▶ _GOAL OF THE EXERCISE_:
Gather from the material every line that contains the string "agent".

▶ _MATERIAL SHOWN_:

----

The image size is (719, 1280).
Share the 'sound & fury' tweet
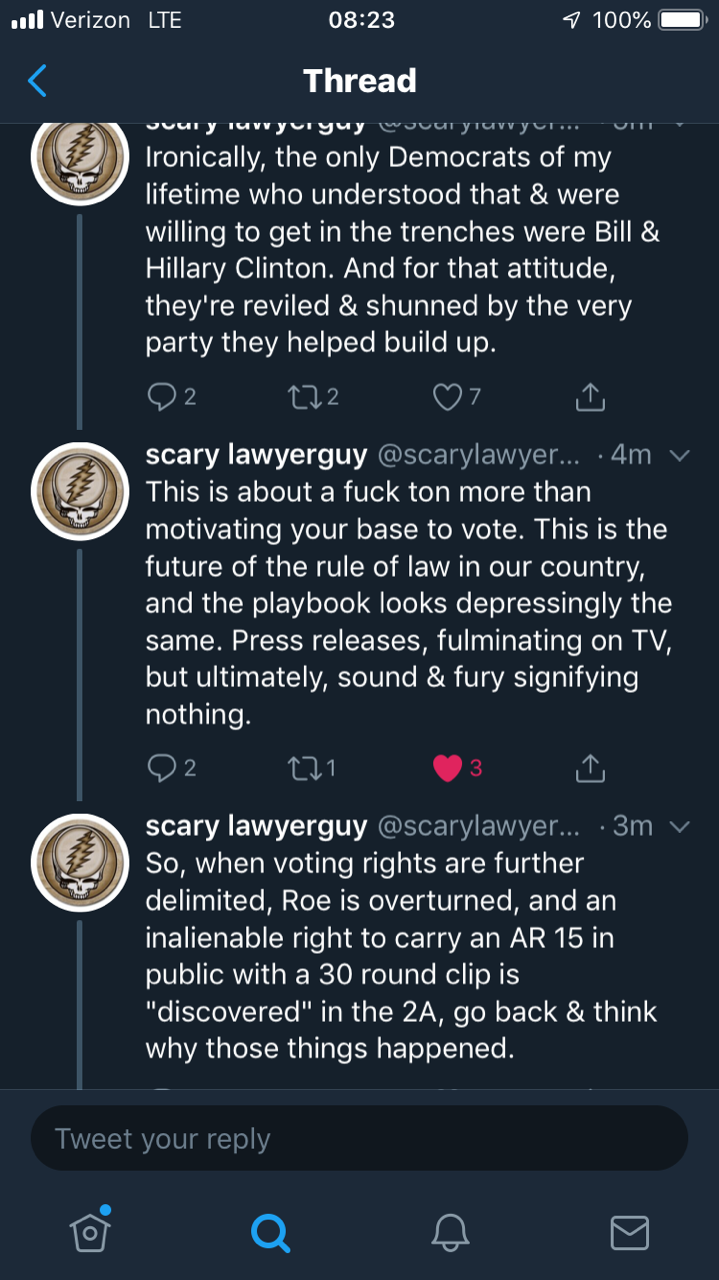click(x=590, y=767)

----

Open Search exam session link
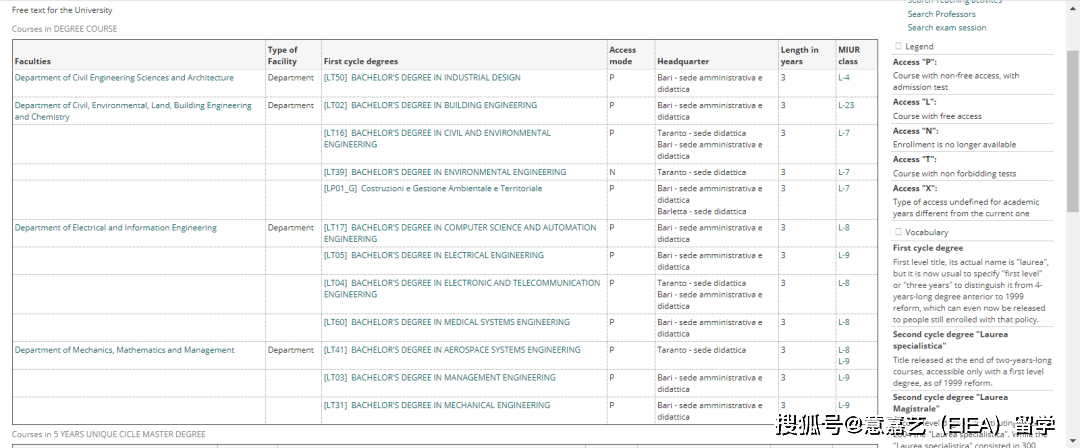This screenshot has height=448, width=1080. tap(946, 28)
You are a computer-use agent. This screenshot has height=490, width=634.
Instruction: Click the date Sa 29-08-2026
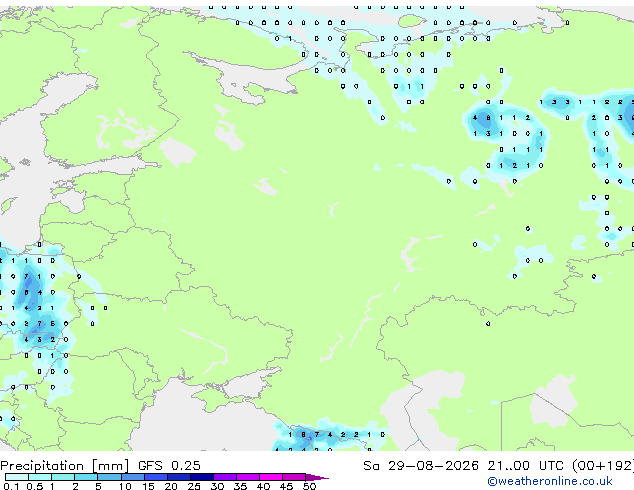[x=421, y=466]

----

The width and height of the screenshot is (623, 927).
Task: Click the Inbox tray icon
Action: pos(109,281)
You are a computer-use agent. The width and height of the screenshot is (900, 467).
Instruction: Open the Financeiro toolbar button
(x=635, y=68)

----

▶ _RESPONSE TO THE TASK_:
You are a computer-use agent. This screenshot has height=490, width=634.
You are a computer-use agent. The width and height of the screenshot is (900, 467).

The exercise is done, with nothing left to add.